Um grupo de hackers ligados à Rússia realizou ataques cibernéticos a grupos de pesquisa política europeus, revelou a Microsoft.

O Strontium, um grupo ligado à agência governamental russa, também conhecido como Fancy Bear , teve como alvo mais de 100 contas de funcionários baseados na Bélgica, França, Alemanha, Polônia, Romênia e Sérvia, informou a empresa em um post na quarta-feira .

As metas incluíam o Conselho Alemão de Relações Exteriores, os Institutos de Aspen na Europa, o Fundo Marshall Alemão e outros pesquisadores sobre democracia, integridade eleitoral e políticas públicas. Os trabalhadores também estão em contato regular com funcionários do governo. A União Europeia realizará eleições para o parlamento em maio.

“Os ataques ocorreram entre setembro e dezembro de 2018”, disse Tom Burt, vice-presidente corporativo de Segurança e Confiança do Cliente da Microsoft. “Nós notificamos rapidamente cada uma dessas organizações quando descobrimos que elas eram segmentadas para que pudessem tomar medidas para proteger seus sistemas, e tomamos uma série de medidas técnicas para proteger os clientes contra esses ataques.”

A Fancy Bear chegou à infâmia após o ataque de 2016 ao Comitê Nacional Democrata , no qual 12 hackers se infiltraram nos servidores da organização para roubar e-mails dos funcionários em um esforço para influenciar a corrida presidencial.

Em 2018, infectou mais de meio milhão de roteadores com malware e grupos-alvo na América do Sul e na Europa.

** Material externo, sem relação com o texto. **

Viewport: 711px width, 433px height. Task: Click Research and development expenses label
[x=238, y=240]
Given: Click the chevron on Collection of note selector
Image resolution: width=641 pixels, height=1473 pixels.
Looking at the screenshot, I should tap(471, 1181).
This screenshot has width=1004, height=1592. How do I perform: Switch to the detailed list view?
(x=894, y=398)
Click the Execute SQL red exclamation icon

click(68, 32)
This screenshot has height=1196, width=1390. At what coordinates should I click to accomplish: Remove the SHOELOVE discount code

A Microsoft respondeu aos ataques mais recentes disponibilizando seu serviço gratuito de segurança cibernética AccountGuard para grupos europeus usando seu software Office 365 em 12 novos mercados, disse a publicação no blog.

O Fundo Marshall Alemão observou que os grupos devem estar mais vigilantes do que nunca para proteger suas democracias à medida que as eleições européias se aproximam.

“O risco não é apenas para candidatos e campanhas”, disse Karen Donfried, presidente do German Marshall Fund, em um post no blog . “Organizações e indivíduos precisam estar cientes e preparados para que forças malignas, incluindo atores estatais sofisticados, busquem explorá-las no espaço digital”.

O Conselho Alemão de Relações Exteriores confirmou o ataque e saudou a iniciativa da Microsoft. “Estamos, é claro, preocupados com nossa infraestrutura digital e, portanto, implementamos uma série de medidas para conter esses riscos”, disse um porta-voz em comunicado enviado por email. “Também é nossa opinião, como uma organização de política externa e think tank, que a questão dos ataques cibernéticos deve receber forte atenção política e pública”.

Os Institutos de Aspen na Europa não responderam imediatamente a um pedido de comentário.